All you need to do is select a topic of interest to you. Write the article using the NFHS rules and mechanics as your guide. If you quote others or use outside sources, make sure to properly attribute the information to them. Using programs like Microsoft Word to complete your article will help with spelling and grammar, but don't worry about that. NFHS editors will review any article prior to publication.
The committee is seeking articles that can run up to 1,500 words. Shorter articles may cover the story and would be acceptable, while a longer article might be divided into multiple parts. Once you have the article completed, e-mail it to cboone, the NFHS liaison to the NFHS Officials Publications Committee at email@example.com.
Your article will be reviewed by a committee of officials who make the final determination on publishing the article. Sometimes an article is set for some rewrite work and a member of the committee can work with you to address any issues.
Articles from any sport are welcome, but we are most interested in those sports that are sometimes referred to as “minor" or "secondary" sports. Of course, for those officials and students involved, there is nothing minor or secondary about them. We seek articles pertaining to swimming, field hockey, softball, volleyball, cross-country, soccer, track and field, and wrestling. Information that you wish to share regarding football, basketball and baseball is just as welcome; your perspective will help some other official.
Some officials have even joined together with a local high school coach to approach a topic from the two different perspectives. We call those a "How it's Coached-How it's Called" article and they often provide insight into the debates taking place on courts and fields all over the country.

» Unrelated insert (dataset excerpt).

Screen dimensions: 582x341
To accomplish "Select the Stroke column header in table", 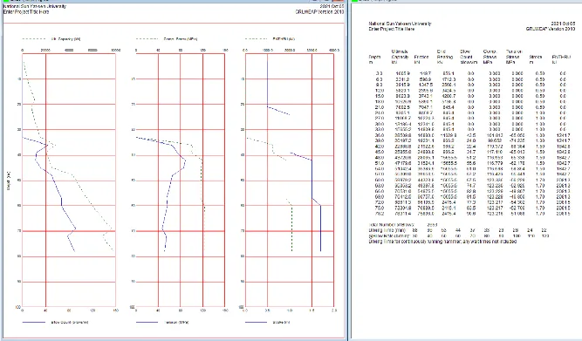I will point(536,59).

Another interesting angle in past articles is an official who works both male and female versions of a sport and they identify what differences, if any, they feel are experienced in the different contests.
Perhaps you are involved in the law, medicine, accounting or another profession that would lend itself to an article about how you might look at sports officiating from that perspective. Maybe your topic is how things are different from when you were an athlete or how you see sports differently as a parent of an athlete and as an official.
Hopefully, you see that the topics are nearly limitless. Your opinions, your experience, your sharing are what the NFHS Officials Publications Committee is looking for. Won't you please take the time to create an article? You will be helping another official somewhere and completing the link of giving to the next generation as you were given years ago. We look forward to seeing your byline on the NFHS Officiating Today online publication soon.